Saturday, April 27, 2013

Moore's Law & Parallelization

Moore's Law is the observation that the number of transistors doubles every two years. Unfortunately, Moore's Law is getting closer and closer to a physical limit as the size of transistors are becoming the size of molecules. My education in computer engineering has made a lot about computers less mysterious, but building transistors the size of molecules let alone fitting billions of them on the size of quarter still blows my mind.

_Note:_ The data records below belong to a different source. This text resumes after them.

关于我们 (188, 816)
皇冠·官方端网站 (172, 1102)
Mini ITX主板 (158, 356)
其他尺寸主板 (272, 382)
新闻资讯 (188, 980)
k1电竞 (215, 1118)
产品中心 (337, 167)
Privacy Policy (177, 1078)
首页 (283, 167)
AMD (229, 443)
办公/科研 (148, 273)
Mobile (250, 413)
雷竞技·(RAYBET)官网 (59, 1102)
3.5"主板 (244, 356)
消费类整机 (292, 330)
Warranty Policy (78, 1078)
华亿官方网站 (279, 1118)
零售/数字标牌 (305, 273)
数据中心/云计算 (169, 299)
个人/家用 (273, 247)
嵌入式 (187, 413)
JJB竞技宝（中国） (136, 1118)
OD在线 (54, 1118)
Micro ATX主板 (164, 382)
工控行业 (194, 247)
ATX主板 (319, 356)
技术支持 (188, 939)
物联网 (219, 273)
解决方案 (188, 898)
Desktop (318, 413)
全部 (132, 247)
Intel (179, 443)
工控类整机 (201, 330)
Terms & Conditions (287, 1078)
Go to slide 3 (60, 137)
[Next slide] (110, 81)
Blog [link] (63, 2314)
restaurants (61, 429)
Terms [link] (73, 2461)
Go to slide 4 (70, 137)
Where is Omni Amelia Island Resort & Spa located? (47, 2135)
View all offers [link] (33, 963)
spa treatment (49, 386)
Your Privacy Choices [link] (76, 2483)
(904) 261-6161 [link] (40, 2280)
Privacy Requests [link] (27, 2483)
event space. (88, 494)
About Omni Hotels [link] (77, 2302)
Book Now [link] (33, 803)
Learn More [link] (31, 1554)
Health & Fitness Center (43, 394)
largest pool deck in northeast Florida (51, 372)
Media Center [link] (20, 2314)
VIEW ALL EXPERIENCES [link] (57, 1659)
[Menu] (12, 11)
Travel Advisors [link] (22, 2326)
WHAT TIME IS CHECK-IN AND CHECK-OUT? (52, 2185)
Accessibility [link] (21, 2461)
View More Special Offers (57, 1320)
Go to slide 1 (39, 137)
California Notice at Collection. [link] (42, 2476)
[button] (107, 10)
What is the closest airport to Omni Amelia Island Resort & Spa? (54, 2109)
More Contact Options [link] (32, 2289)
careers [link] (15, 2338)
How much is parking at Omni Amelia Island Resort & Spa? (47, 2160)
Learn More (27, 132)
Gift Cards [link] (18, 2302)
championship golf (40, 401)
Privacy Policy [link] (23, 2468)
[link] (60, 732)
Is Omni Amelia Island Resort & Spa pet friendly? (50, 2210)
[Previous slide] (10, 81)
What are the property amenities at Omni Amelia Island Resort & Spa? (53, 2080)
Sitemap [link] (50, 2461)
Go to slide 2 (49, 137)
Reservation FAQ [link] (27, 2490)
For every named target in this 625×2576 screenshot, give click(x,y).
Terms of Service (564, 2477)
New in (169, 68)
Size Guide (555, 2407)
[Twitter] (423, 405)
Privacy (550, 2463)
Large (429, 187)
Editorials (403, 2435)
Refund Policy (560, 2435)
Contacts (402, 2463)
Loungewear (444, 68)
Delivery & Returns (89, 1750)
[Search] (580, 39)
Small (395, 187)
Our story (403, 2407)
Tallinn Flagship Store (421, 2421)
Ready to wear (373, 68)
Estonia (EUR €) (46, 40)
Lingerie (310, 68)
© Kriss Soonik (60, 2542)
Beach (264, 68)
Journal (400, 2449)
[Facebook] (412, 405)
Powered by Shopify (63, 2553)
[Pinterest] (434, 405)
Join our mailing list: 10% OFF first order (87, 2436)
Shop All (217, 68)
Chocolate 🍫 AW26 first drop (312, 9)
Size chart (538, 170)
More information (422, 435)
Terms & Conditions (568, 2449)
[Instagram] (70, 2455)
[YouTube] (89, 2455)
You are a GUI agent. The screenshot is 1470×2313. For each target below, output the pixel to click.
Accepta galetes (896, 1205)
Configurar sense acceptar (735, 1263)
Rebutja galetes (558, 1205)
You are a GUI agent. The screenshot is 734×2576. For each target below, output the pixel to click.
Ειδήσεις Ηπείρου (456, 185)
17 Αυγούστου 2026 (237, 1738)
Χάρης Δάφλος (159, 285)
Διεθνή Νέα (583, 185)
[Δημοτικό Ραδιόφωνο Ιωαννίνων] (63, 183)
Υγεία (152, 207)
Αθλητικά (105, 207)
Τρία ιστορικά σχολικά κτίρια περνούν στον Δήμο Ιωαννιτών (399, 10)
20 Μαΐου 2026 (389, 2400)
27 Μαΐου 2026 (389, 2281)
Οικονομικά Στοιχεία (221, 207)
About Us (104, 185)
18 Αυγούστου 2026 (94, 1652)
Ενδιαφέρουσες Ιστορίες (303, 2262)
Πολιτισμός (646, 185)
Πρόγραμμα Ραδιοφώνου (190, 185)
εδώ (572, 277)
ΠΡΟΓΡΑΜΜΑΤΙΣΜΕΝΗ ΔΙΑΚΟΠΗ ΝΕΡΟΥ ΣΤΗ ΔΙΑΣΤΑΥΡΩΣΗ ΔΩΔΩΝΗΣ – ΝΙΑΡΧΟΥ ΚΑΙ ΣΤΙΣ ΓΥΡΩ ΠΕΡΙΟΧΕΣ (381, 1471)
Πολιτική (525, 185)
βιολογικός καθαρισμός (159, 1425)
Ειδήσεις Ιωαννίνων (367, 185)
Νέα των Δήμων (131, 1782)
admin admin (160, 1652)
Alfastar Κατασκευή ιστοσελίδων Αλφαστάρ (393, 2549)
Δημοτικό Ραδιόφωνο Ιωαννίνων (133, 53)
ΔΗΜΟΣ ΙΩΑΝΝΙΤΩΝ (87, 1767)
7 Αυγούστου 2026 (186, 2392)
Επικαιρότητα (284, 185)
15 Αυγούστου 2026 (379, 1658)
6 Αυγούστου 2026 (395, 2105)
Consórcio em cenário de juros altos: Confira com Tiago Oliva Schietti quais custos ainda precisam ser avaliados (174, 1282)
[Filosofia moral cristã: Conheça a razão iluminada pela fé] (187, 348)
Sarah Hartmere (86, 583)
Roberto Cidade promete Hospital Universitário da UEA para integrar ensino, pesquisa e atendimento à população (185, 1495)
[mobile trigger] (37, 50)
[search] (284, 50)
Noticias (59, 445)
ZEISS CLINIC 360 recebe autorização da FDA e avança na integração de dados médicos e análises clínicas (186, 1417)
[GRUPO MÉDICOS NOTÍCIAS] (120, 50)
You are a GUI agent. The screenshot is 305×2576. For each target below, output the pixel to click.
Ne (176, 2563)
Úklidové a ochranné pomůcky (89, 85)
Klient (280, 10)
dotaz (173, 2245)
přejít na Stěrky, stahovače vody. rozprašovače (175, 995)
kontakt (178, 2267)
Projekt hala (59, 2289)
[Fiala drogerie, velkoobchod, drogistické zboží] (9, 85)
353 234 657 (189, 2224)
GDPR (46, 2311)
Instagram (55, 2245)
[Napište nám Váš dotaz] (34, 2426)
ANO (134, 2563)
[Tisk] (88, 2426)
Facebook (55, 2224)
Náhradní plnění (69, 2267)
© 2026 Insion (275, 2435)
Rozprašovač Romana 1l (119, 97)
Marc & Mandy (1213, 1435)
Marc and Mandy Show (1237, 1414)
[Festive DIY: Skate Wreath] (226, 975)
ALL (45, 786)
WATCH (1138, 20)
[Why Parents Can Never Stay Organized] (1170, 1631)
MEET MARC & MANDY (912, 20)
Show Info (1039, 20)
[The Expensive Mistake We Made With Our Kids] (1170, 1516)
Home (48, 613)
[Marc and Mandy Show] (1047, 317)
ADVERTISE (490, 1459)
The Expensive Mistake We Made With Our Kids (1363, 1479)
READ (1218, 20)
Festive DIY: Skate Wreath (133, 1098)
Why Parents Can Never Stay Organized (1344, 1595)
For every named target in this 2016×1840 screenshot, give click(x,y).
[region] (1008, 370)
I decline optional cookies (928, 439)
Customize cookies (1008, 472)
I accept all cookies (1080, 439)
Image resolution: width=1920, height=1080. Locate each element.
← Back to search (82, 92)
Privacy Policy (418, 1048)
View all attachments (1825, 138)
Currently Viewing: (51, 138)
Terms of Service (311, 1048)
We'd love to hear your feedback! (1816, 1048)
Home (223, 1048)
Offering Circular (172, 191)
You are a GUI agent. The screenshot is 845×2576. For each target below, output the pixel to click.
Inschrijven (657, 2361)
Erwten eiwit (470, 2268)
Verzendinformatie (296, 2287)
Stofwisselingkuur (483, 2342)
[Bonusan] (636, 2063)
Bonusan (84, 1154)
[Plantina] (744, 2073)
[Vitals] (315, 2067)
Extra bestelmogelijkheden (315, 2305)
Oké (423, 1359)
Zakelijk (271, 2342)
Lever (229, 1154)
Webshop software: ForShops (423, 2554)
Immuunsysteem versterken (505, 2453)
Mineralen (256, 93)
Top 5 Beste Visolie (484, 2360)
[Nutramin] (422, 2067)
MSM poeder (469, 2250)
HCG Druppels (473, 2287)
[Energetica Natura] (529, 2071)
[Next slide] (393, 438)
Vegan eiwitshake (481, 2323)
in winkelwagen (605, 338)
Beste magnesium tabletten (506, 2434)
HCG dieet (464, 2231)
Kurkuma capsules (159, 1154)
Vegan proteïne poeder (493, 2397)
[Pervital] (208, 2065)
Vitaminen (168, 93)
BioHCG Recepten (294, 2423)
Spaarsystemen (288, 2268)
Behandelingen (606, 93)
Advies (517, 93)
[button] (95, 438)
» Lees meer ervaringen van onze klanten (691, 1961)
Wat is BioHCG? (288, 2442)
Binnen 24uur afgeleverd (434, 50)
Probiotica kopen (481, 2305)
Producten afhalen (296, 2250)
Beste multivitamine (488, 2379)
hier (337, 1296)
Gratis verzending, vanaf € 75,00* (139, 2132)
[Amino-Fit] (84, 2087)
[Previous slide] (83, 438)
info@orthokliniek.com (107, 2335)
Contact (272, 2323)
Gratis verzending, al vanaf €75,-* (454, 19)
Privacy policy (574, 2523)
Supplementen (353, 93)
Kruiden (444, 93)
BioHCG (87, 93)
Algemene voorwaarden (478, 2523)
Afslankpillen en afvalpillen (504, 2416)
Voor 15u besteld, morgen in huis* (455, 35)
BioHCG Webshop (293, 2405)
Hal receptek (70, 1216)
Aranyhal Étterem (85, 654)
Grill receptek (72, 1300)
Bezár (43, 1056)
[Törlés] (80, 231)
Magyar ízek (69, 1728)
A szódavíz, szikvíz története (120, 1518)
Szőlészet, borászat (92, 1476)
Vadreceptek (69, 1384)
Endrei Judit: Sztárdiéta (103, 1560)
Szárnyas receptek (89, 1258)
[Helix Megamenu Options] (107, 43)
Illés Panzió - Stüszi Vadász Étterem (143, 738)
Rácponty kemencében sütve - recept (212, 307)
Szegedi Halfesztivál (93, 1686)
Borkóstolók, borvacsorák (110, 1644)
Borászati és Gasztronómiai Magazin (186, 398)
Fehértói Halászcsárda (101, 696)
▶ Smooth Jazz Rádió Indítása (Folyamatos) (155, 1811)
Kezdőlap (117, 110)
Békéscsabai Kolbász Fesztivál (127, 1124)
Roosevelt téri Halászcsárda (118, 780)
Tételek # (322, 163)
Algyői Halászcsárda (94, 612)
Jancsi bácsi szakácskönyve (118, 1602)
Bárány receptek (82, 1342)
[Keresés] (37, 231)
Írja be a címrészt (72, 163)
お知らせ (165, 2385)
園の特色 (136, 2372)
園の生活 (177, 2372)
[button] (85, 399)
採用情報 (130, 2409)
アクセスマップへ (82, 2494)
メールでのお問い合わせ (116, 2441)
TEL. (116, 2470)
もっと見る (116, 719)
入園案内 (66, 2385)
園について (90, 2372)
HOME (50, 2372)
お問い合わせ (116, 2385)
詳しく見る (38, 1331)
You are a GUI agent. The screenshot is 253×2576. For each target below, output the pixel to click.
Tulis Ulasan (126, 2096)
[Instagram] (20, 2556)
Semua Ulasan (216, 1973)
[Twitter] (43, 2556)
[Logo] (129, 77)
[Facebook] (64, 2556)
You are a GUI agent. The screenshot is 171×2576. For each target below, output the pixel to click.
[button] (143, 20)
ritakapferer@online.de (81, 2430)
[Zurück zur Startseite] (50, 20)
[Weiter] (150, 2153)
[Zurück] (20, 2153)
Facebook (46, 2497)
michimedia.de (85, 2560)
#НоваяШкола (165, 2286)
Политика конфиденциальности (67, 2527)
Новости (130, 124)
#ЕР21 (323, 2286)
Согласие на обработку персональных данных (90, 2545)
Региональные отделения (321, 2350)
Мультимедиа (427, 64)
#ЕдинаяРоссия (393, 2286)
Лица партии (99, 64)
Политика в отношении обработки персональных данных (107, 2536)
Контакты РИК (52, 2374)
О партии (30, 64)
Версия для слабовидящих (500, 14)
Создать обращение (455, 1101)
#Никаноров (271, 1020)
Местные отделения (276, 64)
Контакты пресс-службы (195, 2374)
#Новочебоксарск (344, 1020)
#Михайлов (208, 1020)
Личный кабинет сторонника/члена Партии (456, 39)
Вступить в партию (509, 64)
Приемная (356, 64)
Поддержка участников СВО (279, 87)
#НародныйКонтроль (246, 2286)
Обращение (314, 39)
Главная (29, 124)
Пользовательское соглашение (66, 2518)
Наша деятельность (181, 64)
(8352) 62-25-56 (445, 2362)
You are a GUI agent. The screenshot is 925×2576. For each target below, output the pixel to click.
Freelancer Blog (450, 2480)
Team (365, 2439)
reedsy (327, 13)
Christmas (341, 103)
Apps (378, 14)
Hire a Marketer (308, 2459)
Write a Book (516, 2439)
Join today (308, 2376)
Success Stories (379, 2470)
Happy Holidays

To combat this inevitability, you may have noticed processors consisting of multiple cores. This is the heart of parallelization. The problem with parallelization is transforming software to best optimize this new hardware. It seems simple enough to figure out what processes can run simultaneously, but the issue arises when these processes need to access the same resources. There are different design possibilities, but I'll just give a simple example.

Imagine a bank account that you share with someone you trust. You both are trying to withdraw some money for some purpose. There is currently $100 in the account. You need $50, and your friend needs $60. Suppose you access the ATM at roughly the same time. You and your friend see the account balance at $100, so you decide to withdraw the amounts you need. Unfortunately, your friend is just a bit faster and now you've overdrawn the account and are charged a fee as a result. If you had known that your friend was planning to withdraw $60, you wouldn't have tried to withdraw $50, so you wouldn't have had an overdraw fee. Now this example is not trivial. It at least was prevalent when self service banking became more of a thing. With the advent of parallel processors change bank to memory and imagine one process with millions like it, and you quickly see why this is a problem.

There are a variety of design choices to consider in solving this problem of parallelization, but the one most common that I've seen in addressing this issue is the concept of a lock and key. I have actually seen this terminology with share drives on Microsoft systems. A shared file will actually be considered locked, and changes can only be made by the user who opened it first.

In code, the terms 'lock' and 'key' can be used as syntax to reserve a block of memory for a parallel process to use. Now this solves the problem of sharing, but the challenge to programmers is optimizing the lock and key method while also making their programs be able to work in parallel as much as possible. Typically, you want to keep a block of memory open as much as possible and only lock it when it is being written to. Thus, if you are only reading memory, then everyone can read the memory.

Parallelization may not help a computer execute a line of code faster, but if that line of code can be split up into multiple lines of code, then Moore's Law in terms of raw processing power can be maintained for the foreseeable future even when transistors reach the size of atoms. If anyone is serious about programming, this will be a skill that you will have to learn.